# Tasks and exercises:
1. In the Dol house blog entry, which tool did the writer use to cut the weeds in the top orchard?
2. Continue the Dol house blog entry from its final sentence.

# Provided text:
Life in a Dol house
2016 - Week 35

One man went to mow.....

As summer in the Adriatic moves inexorably into autumn, the trees are starting to change colour and each morning there are a few more brown leaves around my courtyard and patio. 

This week I have seen groups of people picking white grapes in the fields around Dol, the first early crop. 

I have been watching newly hatched Red Admiral butterflies doing their aerobatic dance to impress potential mates, sensing like the rest of us that the year is quickly passing, but they barely stayed still long enough to be photographed. More migrant birds are passing overhead 24/7, on their way south, following one of the established migratory flyways.

One windless night when I could hear European Bee Easters calling from the overhead, I tried to get a height for them using a laser. I failed, but instead the intense beam of light in the sky attracted flying insects and two bats appeared flying in and out of the beam, drawn in to feed on the prey. I'm used to using lasers for measuring, but not to help the local bat population gather supper.

The final growth of weeds are approaching flowering
So in the top orchard I decided now was the time to cut them down again. ​ 

The two previous cuts which I left on the ground, plus the application of Glyphosate at the start of the growing season has seriously reduced the number of weeds but there were still a lot of seed heads which had appeared. These are from the highly drought hardy varieties. 

As there are visitors nearby, and noisy machines are still banned until the 21st of the month, I went back to old but tried and trusted methods. I have a hand scythe, which does the work of a strimmer, but perhaps not as thoroughly, so I used that. 

Remember the "One man went to mow, went to mow a meadow...." playground song? Well he would have been using a hand made scythe. I am pleased it is just an orchard, not a full meadow.

# Data excerpts:
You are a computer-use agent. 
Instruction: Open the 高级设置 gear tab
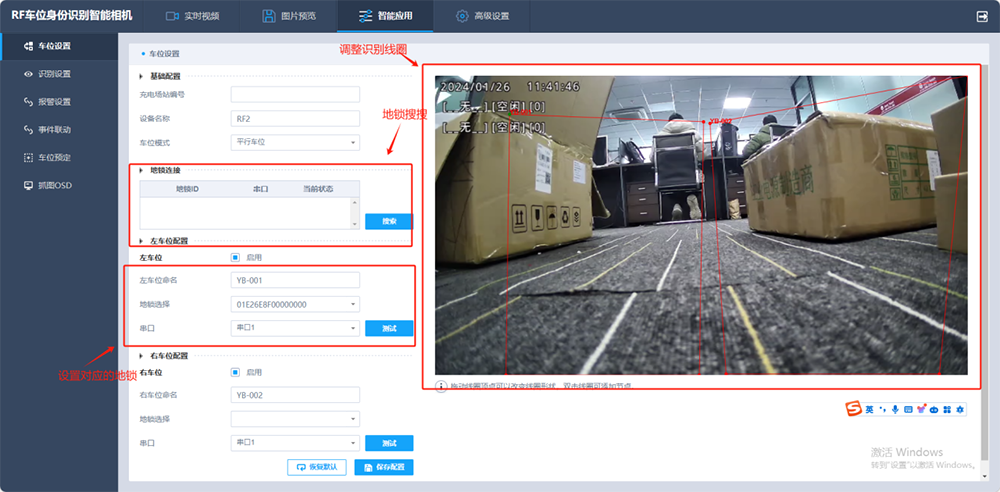(482, 16)
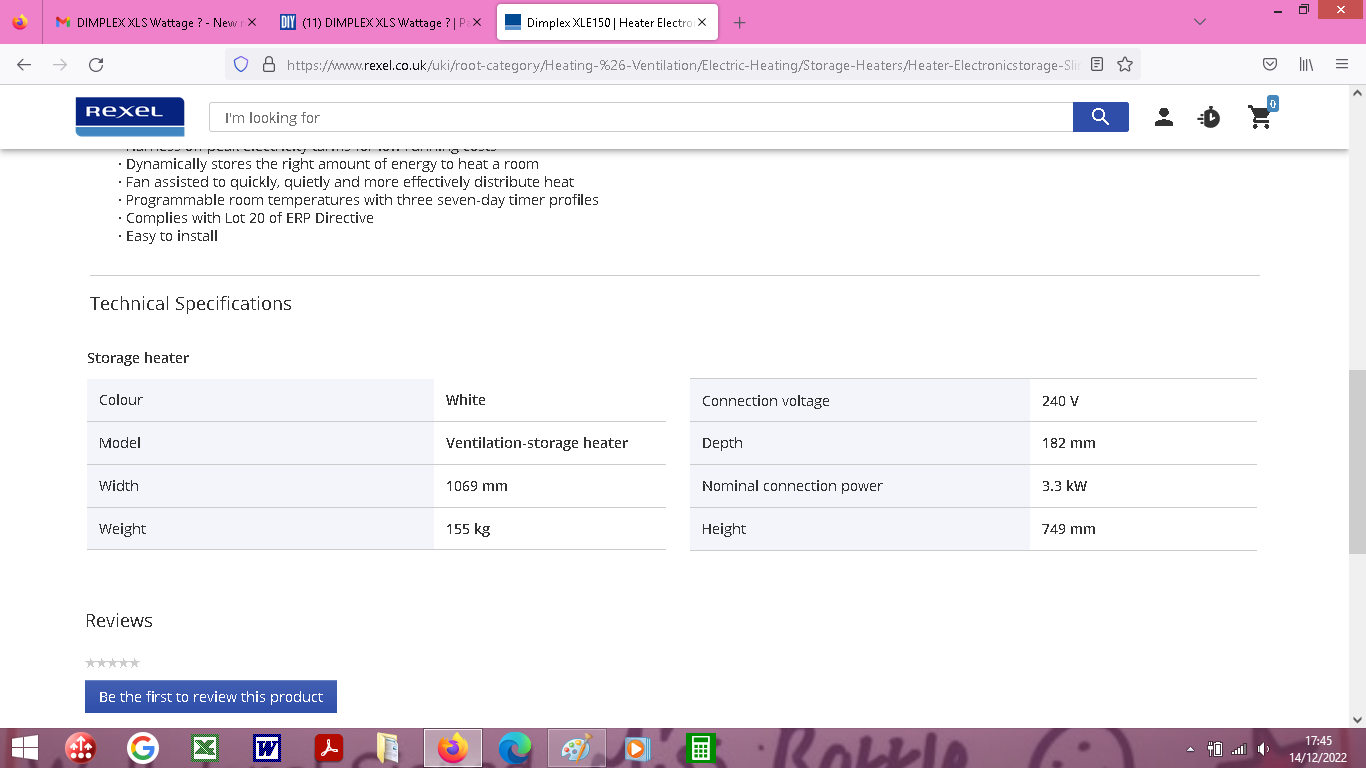The image size is (1366, 768).
Task: Open a new browser tab
Action: click(739, 22)
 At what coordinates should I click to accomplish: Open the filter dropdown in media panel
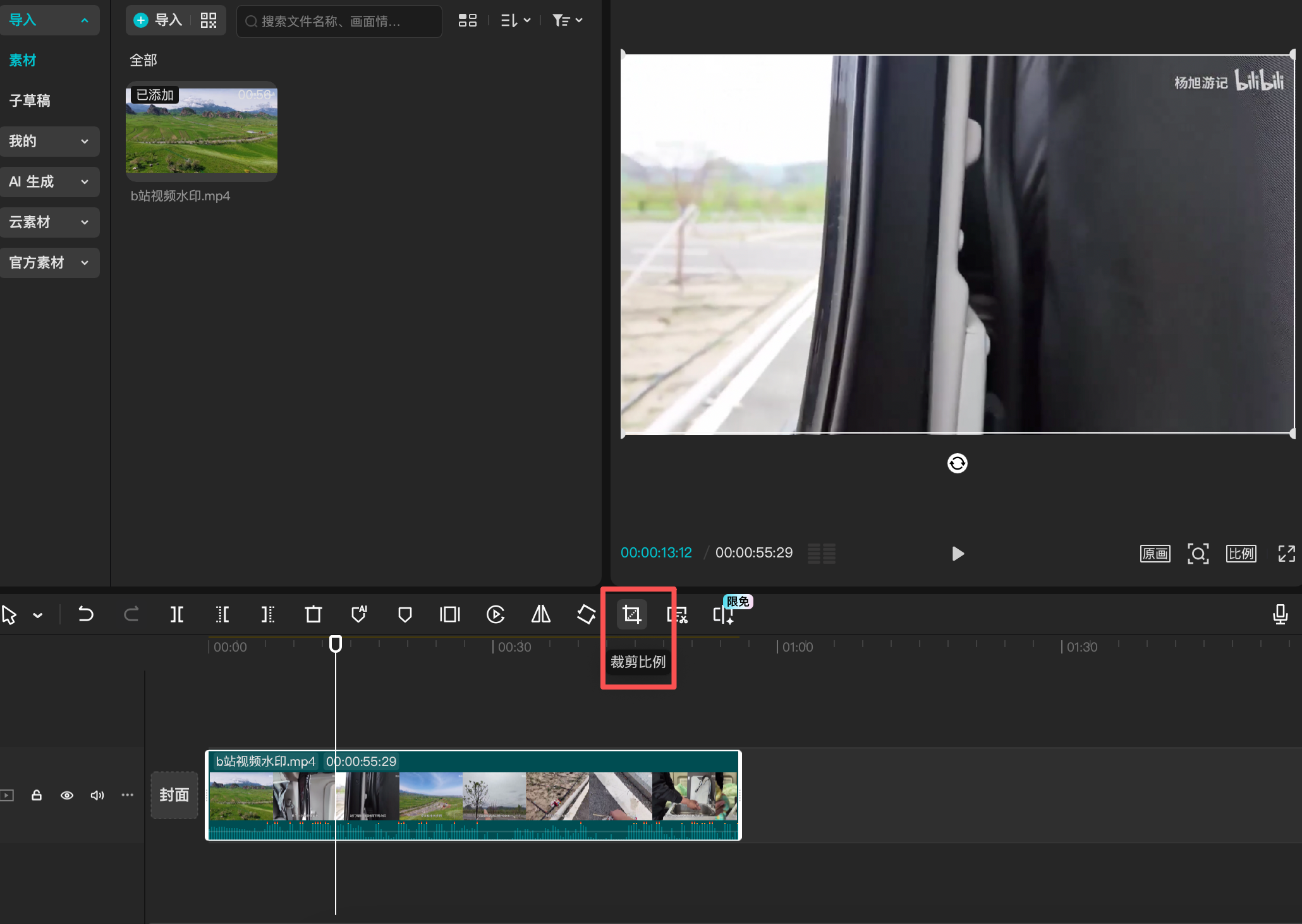pos(567,21)
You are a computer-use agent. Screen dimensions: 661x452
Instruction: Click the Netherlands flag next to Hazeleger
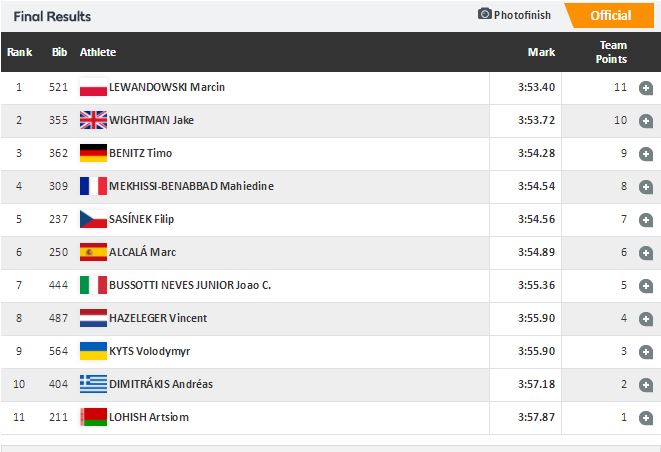point(93,319)
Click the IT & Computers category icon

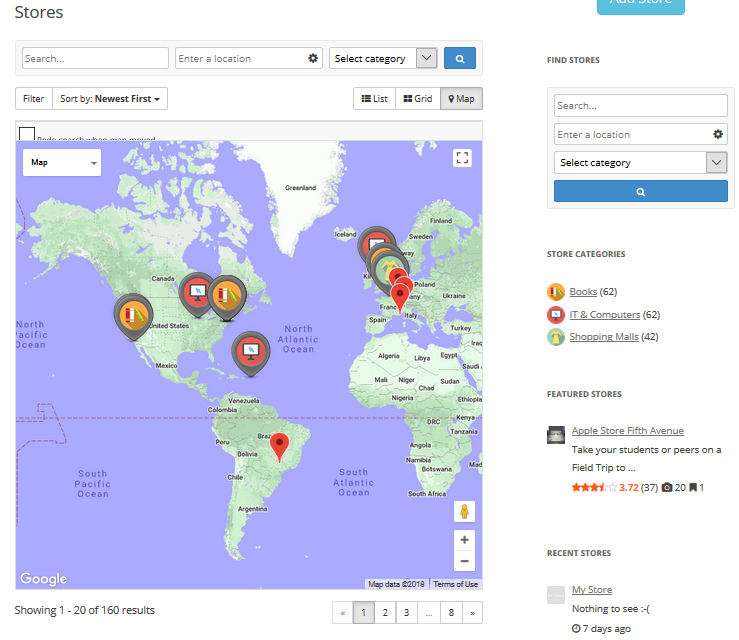[x=556, y=314]
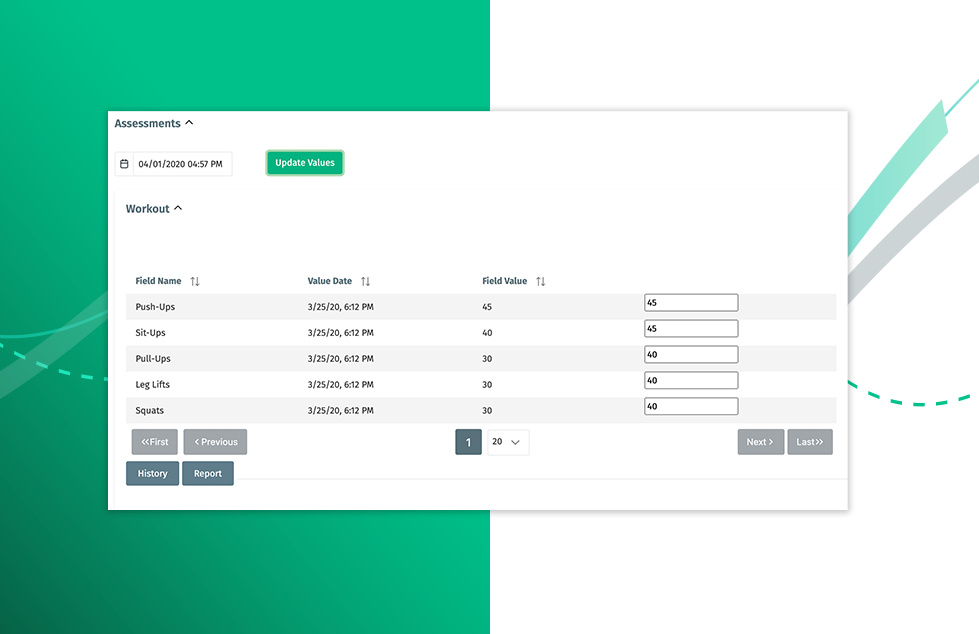Go to the Next page

760,442
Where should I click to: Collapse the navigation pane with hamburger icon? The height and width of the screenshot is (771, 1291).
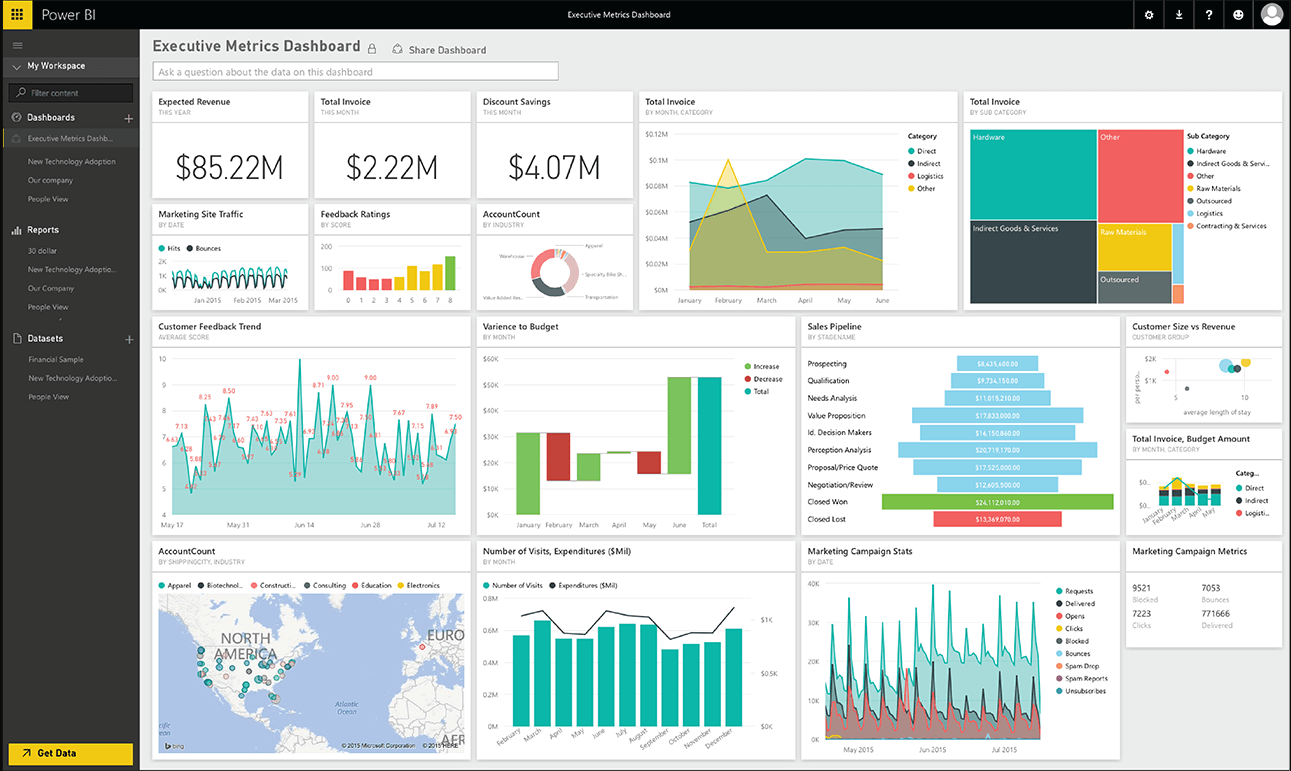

# Answers for the tasks:
1. A hand scythe.

2.
Despite its age, it is remarkable how effective it is. I have left the cuttings in place, because I am conscious that there are many insects which are still dependant on greenery, like this young Katydid, the Oak Bush Cricket, Meconema thalassinum.

Having seen several of these crickets, I think that around the edge of the orchard I will leave a margin of grasses, where they are out of the way and they can be a haven for the wildlife, without interfering with the running of the orchard. There are a huge number of self seeded briers though, which will have to go.

One of my regular parcels of supplies arrived from the UK on Monday, which has enabled me to finish some jobs which have been waiting for specialist parts. 

Things like a litter of genuine Linseed Oil glaziers putty, and also some new items, for example a soil warming cable for a greenhouse propagator. The box gives very good value, as both felines adopt it to play in.

So while I have finished odd jobs, I have also started and finished some new ones.

 Cutting the base and side pieces for the propagator was made easy with a plastic template, which the circular saw slides along. Very accurate cuts can be made with this invention.

However having purchased screws, I quickly found that even though the 9mm marine plywood had been pre-drilled, because the screws were thin, the screwdriver kept jumping out of the head.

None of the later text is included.